++++ THE INPUT

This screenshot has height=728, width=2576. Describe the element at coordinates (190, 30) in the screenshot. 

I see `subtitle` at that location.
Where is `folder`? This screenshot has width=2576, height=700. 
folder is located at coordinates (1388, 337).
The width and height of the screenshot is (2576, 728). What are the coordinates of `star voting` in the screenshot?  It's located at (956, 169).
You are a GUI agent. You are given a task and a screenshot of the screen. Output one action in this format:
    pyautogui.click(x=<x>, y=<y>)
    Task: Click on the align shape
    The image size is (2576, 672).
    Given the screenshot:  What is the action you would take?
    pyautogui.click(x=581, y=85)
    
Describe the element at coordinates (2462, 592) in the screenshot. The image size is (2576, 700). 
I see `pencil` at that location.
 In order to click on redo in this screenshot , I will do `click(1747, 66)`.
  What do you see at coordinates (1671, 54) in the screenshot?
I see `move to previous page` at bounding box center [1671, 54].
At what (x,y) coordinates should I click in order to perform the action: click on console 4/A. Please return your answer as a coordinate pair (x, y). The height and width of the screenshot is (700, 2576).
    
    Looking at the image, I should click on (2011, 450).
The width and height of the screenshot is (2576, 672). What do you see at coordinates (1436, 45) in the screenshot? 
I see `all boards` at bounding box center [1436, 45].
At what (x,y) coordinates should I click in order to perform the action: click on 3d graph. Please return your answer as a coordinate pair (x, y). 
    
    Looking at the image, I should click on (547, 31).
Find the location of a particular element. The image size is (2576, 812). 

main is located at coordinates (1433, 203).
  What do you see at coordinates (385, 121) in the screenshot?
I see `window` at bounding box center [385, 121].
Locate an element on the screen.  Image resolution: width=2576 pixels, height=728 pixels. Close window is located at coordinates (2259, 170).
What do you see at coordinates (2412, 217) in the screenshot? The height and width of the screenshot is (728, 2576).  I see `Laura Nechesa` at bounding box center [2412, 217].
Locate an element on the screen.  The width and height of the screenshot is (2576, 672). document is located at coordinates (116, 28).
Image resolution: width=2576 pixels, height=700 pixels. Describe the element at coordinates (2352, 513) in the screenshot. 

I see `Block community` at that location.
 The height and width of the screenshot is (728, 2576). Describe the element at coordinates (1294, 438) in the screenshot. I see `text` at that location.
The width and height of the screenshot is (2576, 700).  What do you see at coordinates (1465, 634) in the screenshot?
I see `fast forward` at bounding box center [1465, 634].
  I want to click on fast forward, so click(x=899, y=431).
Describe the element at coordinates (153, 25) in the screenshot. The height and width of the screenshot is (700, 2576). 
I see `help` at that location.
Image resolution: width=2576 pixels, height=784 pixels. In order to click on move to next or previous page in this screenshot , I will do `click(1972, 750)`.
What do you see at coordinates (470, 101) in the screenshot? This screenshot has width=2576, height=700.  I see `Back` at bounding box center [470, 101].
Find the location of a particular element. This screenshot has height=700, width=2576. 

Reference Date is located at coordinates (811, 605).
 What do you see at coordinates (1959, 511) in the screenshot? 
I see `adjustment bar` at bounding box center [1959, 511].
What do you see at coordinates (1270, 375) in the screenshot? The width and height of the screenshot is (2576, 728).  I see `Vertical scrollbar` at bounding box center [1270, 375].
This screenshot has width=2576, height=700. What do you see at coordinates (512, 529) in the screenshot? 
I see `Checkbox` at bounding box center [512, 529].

++++++++

REQUIRED TASK: Copy all of the records above word for word.

ANSWER TO THE TASK:
This screenshot has height=728, width=2576. Describe the element at coordinates (190, 30) in the screenshot. 

I see `subtitle` at that location.
Where is `folder`? This screenshot has width=2576, height=700. 
folder is located at coordinates (1388, 337).
The width and height of the screenshot is (2576, 728). What are the coordinates of `star voting` in the screenshot?  It's located at (956, 169).
You are a GUI agent. You are given a task and a screenshot of the screen. Output one action in this format:
    pyautogui.click(x=<x>, y=<y>)
    Task: Click on the align shape
    The image size is (2576, 672).
    Given the screenshot:  What is the action you would take?
    pyautogui.click(x=581, y=85)
    
Describe the element at coordinates (2462, 592) in the screenshot. The image size is (2576, 700). 
I see `pencil` at that location.
 In order to click on redo in this screenshot , I will do `click(1747, 66)`.
  What do you see at coordinates (1671, 54) in the screenshot?
I see `move to previous page` at bounding box center [1671, 54].
At what (x,y) coordinates should I click in order to perform the action: click on console 4/A. Please return your answer as a coordinate pair (x, y). The height and width of the screenshot is (700, 2576).
    
    Looking at the image, I should click on (2011, 450).
The width and height of the screenshot is (2576, 672). What do you see at coordinates (1436, 45) in the screenshot? 
I see `all boards` at bounding box center [1436, 45].
At what (x,y) coordinates should I click in order to perform the action: click on 3d graph. Please return your answer as a coordinate pair (x, y). 
    
    Looking at the image, I should click on (547, 31).
Find the location of a particular element. The image size is (2576, 812). 

main is located at coordinates (1433, 203).
  What do you see at coordinates (385, 121) in the screenshot?
I see `window` at bounding box center [385, 121].
Locate an element on the screen.  Image resolution: width=2576 pixels, height=728 pixels. Close window is located at coordinates (2259, 170).
What do you see at coordinates (2412, 217) in the screenshot? The height and width of the screenshot is (728, 2576).  I see `Laura Nechesa` at bounding box center [2412, 217].
Locate an element on the screen.  The width and height of the screenshot is (2576, 672). document is located at coordinates (116, 28).
Image resolution: width=2576 pixels, height=700 pixels. Describe the element at coordinates (2352, 513) in the screenshot. 

I see `Block community` at that location.
 The height and width of the screenshot is (728, 2576). Describe the element at coordinates (1294, 438) in the screenshot. I see `text` at that location.
The width and height of the screenshot is (2576, 700).  What do you see at coordinates (1465, 634) in the screenshot?
I see `fast forward` at bounding box center [1465, 634].
  I want to click on fast forward, so click(x=899, y=431).
Describe the element at coordinates (153, 25) in the screenshot. The height and width of the screenshot is (700, 2576). 
I see `help` at that location.
Image resolution: width=2576 pixels, height=784 pixels. In order to click on move to next or previous page in this screenshot , I will do `click(1972, 750)`.
What do you see at coordinates (470, 101) in the screenshot? This screenshot has width=2576, height=700.  I see `Back` at bounding box center [470, 101].
Find the location of a particular element. This screenshot has height=700, width=2576. 

Reference Date is located at coordinates (811, 605).
 What do you see at coordinates (1959, 511) in the screenshot? 
I see `adjustment bar` at bounding box center [1959, 511].
What do you see at coordinates (1270, 375) in the screenshot? The width and height of the screenshot is (2576, 728).  I see `Vertical scrollbar` at bounding box center [1270, 375].
This screenshot has width=2576, height=700. What do you see at coordinates (512, 529) in the screenshot? 
I see `Checkbox` at bounding box center [512, 529].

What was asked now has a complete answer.